▶ **Work required**: When you transcribe the entries below, keep the wording exact and omit the pictures.

___ Records provided ___

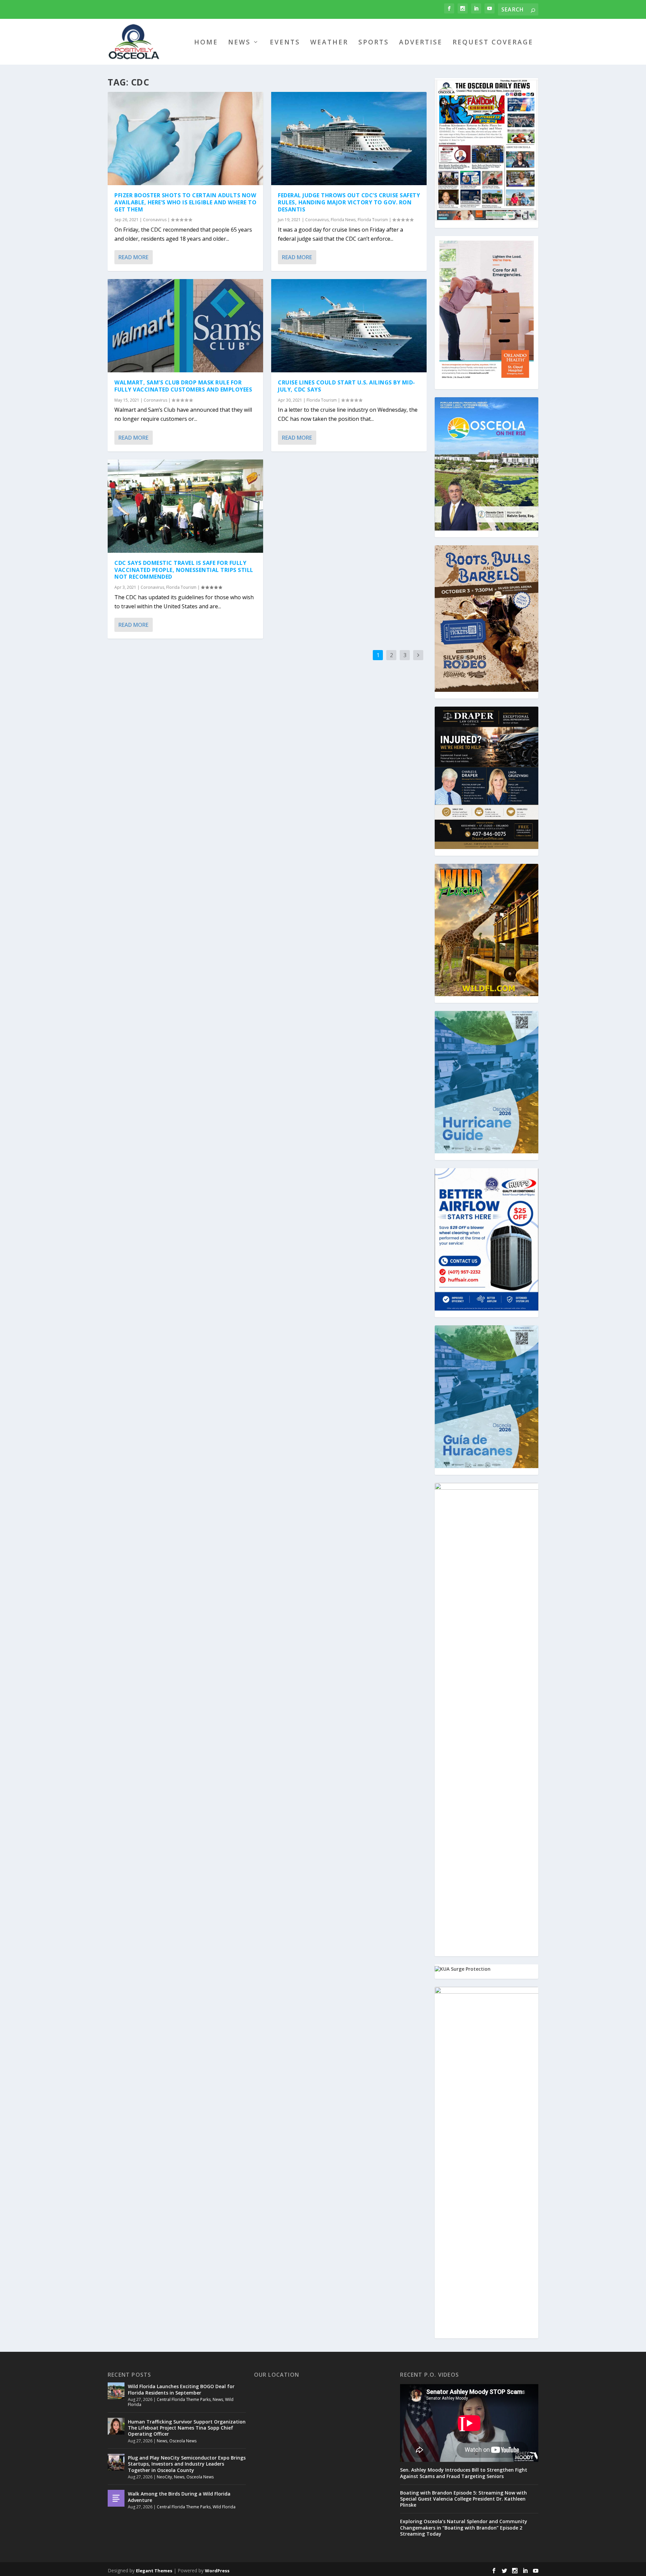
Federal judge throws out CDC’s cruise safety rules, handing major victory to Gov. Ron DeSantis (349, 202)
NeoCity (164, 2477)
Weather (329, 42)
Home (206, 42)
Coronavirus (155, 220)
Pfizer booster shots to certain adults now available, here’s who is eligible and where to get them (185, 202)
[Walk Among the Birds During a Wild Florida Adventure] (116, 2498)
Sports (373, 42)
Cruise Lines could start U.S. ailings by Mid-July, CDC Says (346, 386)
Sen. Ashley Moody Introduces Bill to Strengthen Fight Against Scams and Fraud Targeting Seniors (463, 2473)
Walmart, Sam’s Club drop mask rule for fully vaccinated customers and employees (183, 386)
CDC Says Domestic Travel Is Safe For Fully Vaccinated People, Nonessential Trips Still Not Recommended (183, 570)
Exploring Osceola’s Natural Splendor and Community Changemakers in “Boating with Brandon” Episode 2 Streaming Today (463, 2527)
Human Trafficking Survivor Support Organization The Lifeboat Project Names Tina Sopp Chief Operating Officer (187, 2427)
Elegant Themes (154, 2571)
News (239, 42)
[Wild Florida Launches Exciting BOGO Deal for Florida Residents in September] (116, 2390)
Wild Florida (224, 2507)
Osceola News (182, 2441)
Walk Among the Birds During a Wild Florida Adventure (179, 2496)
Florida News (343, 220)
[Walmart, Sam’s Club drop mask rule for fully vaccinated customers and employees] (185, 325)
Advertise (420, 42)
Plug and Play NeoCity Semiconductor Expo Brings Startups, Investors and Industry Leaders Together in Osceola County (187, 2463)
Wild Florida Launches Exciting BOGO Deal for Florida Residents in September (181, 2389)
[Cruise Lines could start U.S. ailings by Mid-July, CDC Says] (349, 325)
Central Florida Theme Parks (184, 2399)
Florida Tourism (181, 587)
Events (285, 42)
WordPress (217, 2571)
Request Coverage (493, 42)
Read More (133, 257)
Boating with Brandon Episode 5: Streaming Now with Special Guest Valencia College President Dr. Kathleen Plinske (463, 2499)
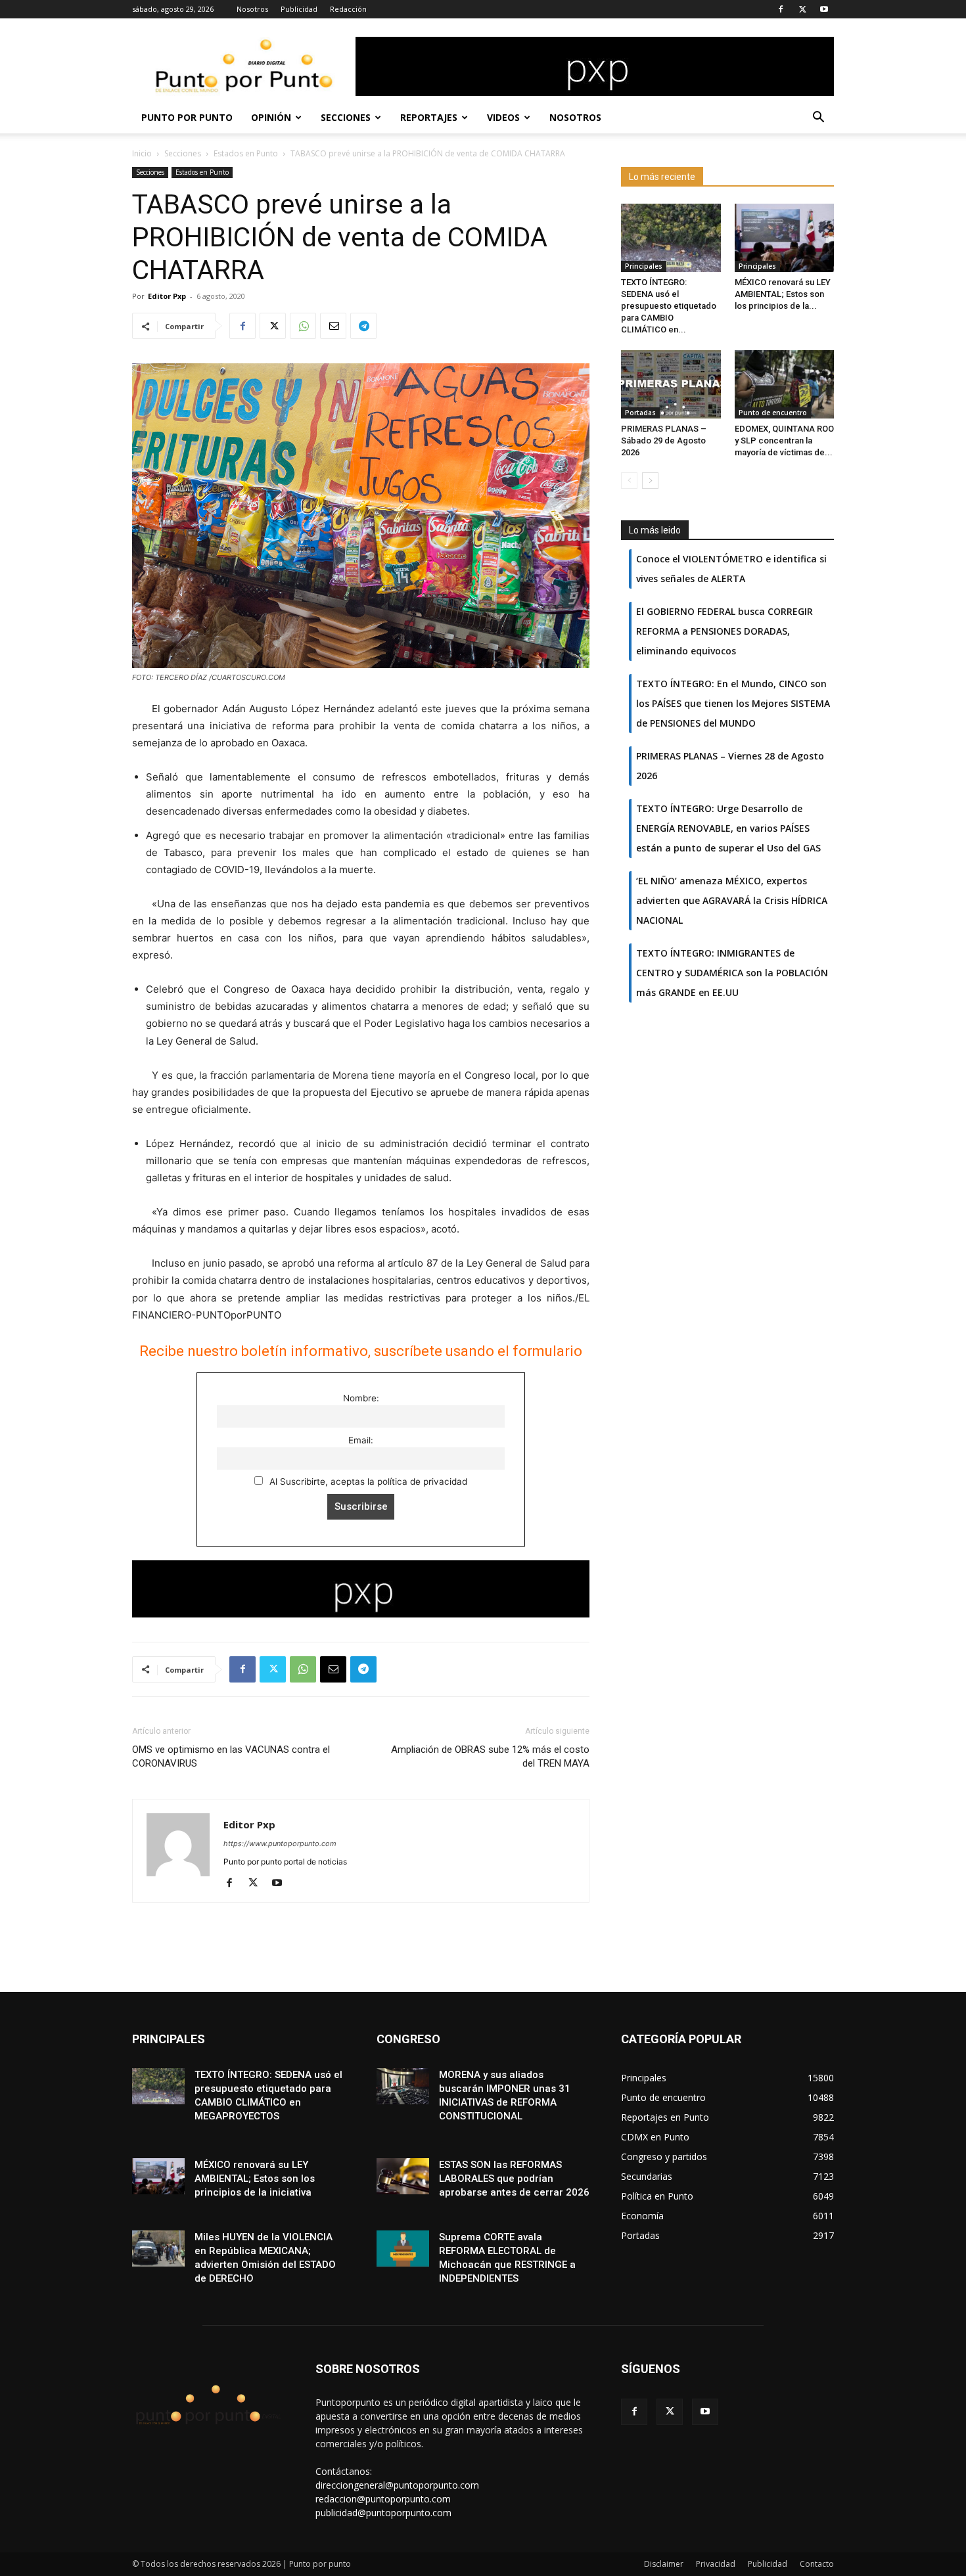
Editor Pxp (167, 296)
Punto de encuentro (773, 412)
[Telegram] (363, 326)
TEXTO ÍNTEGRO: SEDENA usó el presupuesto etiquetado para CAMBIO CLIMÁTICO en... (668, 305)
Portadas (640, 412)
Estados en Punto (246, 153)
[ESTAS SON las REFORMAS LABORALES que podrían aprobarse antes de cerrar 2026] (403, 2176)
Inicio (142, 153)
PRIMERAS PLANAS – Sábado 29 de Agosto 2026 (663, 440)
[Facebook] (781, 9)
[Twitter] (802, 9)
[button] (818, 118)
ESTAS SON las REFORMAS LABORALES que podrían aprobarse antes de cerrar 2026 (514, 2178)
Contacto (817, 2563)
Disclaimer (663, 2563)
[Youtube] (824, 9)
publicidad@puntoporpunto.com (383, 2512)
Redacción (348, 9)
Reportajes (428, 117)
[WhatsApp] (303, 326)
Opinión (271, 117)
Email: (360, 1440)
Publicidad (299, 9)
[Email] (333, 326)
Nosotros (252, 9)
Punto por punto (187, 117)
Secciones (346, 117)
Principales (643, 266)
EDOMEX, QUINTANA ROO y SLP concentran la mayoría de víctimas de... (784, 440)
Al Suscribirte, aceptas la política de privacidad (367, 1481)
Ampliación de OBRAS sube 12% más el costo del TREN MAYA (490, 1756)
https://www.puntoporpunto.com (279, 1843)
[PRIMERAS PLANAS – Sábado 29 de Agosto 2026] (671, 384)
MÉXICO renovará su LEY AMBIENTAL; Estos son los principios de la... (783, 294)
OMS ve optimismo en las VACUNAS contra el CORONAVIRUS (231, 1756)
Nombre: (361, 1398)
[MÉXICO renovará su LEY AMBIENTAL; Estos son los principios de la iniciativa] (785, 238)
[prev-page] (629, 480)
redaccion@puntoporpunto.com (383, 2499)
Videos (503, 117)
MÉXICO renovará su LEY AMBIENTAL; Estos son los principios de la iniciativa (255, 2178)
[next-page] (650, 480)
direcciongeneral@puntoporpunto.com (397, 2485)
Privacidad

___

▶ **Your response**:
Federal judge throws out CDC’s cruise safety rules, handing major victory to Gov. Ron DeSantis (349, 202)
NeoCity (164, 2477)
Weather (329, 42)
Home (206, 42)
Coronavirus (155, 220)
Pfizer booster shots to certain adults now available, here’s who is eligible and where to get them (185, 202)
[Walk Among the Birds During a Wild Florida Adventure] (116, 2498)
Sports (373, 42)
Cruise Lines could start U.S. ailings by Mid-July, CDC Says (346, 386)
Sen. Ashley Moody Introduces Bill to Strengthen Fight Against Scams and Fraud Targeting Seniors (463, 2473)
Walmart, Sam’s Club drop mask rule for fully vaccinated customers and employees (183, 386)
CDC Says Domestic Travel Is Safe For Fully Vaccinated People, Nonessential Trips Still Not Recommended (183, 570)
Exploring Osceola’s Natural Splendor and Community Changemakers in “Boating with Brandon” Episode 2 Streaming Today (463, 2527)
Human Trafficking Survivor Support Organization The Lifeboat Project Names Tina Sopp Chief Operating Officer (187, 2427)
Elegant Themes (154, 2571)
News (239, 42)
[Wild Florida Launches Exciting BOGO Deal for Florida Residents in September] (116, 2390)
Wild Florida (224, 2507)
Osceola News (182, 2441)
Walk Among the Birds During a Wild Florida Adventure (179, 2496)
Florida News (343, 220)
[Walmart, Sam’s Club drop mask rule for fully vaccinated customers and employees] (185, 325)
Advertise (420, 42)
Plug and Play NeoCity Semiconductor Expo Brings Startups, Investors and Industry Leaders Together in Osceola County (187, 2463)
Wild Florida Launches Exciting BOGO Deal for Florida Residents in September (181, 2389)
[Cruise Lines could start U.S. ailings by Mid-July, CDC Says] (349, 325)
Central Florida Theme Parks (184, 2399)
Florida Tourism (181, 587)
Events (285, 42)
WordPress (217, 2571)
Request Coverage (493, 42)
Read More (133, 257)
Boating with Brandon Episode 5: Streaming Now with Special Guest Valencia College President Dr. Kathleen Plinske (463, 2499)
Editor Pxp (167, 296)
Punto de encuentro (773, 412)
[Telegram] (363, 326)
TEXTO ÍNTEGRO: SEDENA usó el presupuesto etiquetado para CAMBIO CLIMÁTICO en... (668, 305)
Portadas (640, 412)
Estados en Punto (246, 153)
[ESTAS SON las REFORMAS LABORALES que podrían aprobarse antes de cerrar 2026] (403, 2176)
Inicio (142, 153)
PRIMERAS PLANAS – Sábado 29 de Agosto 2026 (663, 440)
[Facebook] (781, 9)
[Twitter] (802, 9)
[button] (818, 118)
ESTAS SON las REFORMAS LABORALES que podrían aprobarse antes de cerrar 2026 (514, 2178)
Contacto (817, 2563)
Disclaimer (663, 2563)
[Youtube] (824, 9)
publicidad@puntoporpunto.com (383, 2512)
Redacción (348, 9)
Reportajes (428, 117)
[WhatsApp] (303, 326)
Opinión (271, 117)
Email: (360, 1440)
Publicidad (299, 9)
[Email] (333, 326)
Nosotros (252, 9)
Punto por punto (187, 117)
Secciones (346, 117)
Principales (643, 266)
EDOMEX, QUINTANA ROO y SLP concentran la mayoría de víctimas de... (784, 440)
Al Suscribirte, aceptas la política de privacidad (367, 1481)
Ampliación de OBRAS sube 12% más el costo del TREN MAYA (490, 1756)
https://www.puntoporpunto.com (279, 1843)
[PRIMERAS PLANAS – Sábado 29 de Agosto 2026] (671, 384)
MÉXICO renovará su LEY AMBIENTAL; Estos son los principios de la... (783, 294)
OMS ve optimismo en las VACUNAS contra el CORONAVIRUS (231, 1756)
Nombre: (361, 1398)
[MÉXICO renovará su LEY AMBIENTAL; Estos son los principios de la iniciativa] (785, 238)
[prev-page] (629, 480)
redaccion@puntoporpunto.com (383, 2499)
Videos (503, 117)
MÉXICO renovará su LEY AMBIENTAL; Estos son los principios de la iniciativa (255, 2178)
[next-page] (650, 480)
direcciongeneral@puntoporpunto.com (397, 2485)
Privacidad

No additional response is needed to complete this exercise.